The main thing I miss about "older" goods was the in-built design decisions, for repair-ability. I think, by the time I was born, food stuff had already started declining in quality. There was already information that farming soil was nutritionally depleted, in the 1940's. Clothing was certainly still better, but likely worse than what had previously existed. One of the more notable tragedies is the decline in vehicle quality. If I could pick the era of quality, for a vehicle, it would probably land between the 40's to the mid or late 70's (something with a manual transmission).
I think Amazon, as a focus for product decline, high-lights some areas of well deserved and needed attention. There are variables, existing in that scenario, that really only apply to Amazon. I think Amazon's methodology is just one example, of over all trends. In some markets there is very little option, for quality. In others, quality is only advertised/available where it is likely to be afforded. It seems to me that the decline in quality is an attempt to retain spending; this in the face of climbing inflation. If quality products replaced affordable ones the state of things would be more apparent, to the common individual. Instead, we see an increase in housing, some foods, energy, and transportation. With this increase we also see an increase in wages (depending on where you live), but this increase is "not" proportional to market inflation.
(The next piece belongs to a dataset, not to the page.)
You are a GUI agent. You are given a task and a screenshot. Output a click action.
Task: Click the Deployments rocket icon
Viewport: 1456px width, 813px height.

There are different methods of offsetting (at least perceptually) the disproportional increase in these financial variables. At the grocer, consumers may have noticed the increase in meat and egg prices (maybe a little with dairy). But, that increase does not enough express the actual inflation versus quality of product ratio. The quality of the meat and eggs has decreased, while their price still increased. If you look outside, of the common grocer, these products are even more expensive; in the case of meat four times higher, when previously being nearer to equivalent.
The increase in the cost of oats, as another example, is less dramatic. But that cost is offset by methods of growing. The use of pesticides is increased, to speed up the oat drying process. By this practice, the yield "per season" gained enough to offset the consumer unit cost.
It kinda looks like (despite making more money, by transitioning to inferior products) that the overall goal is to slant consumer perspective, on the actual state of inflation.
Some product actually remains at stable prices, helping secure a perspective of stability. Gasoline is a great example of this, as it's pricing gets lots of attention.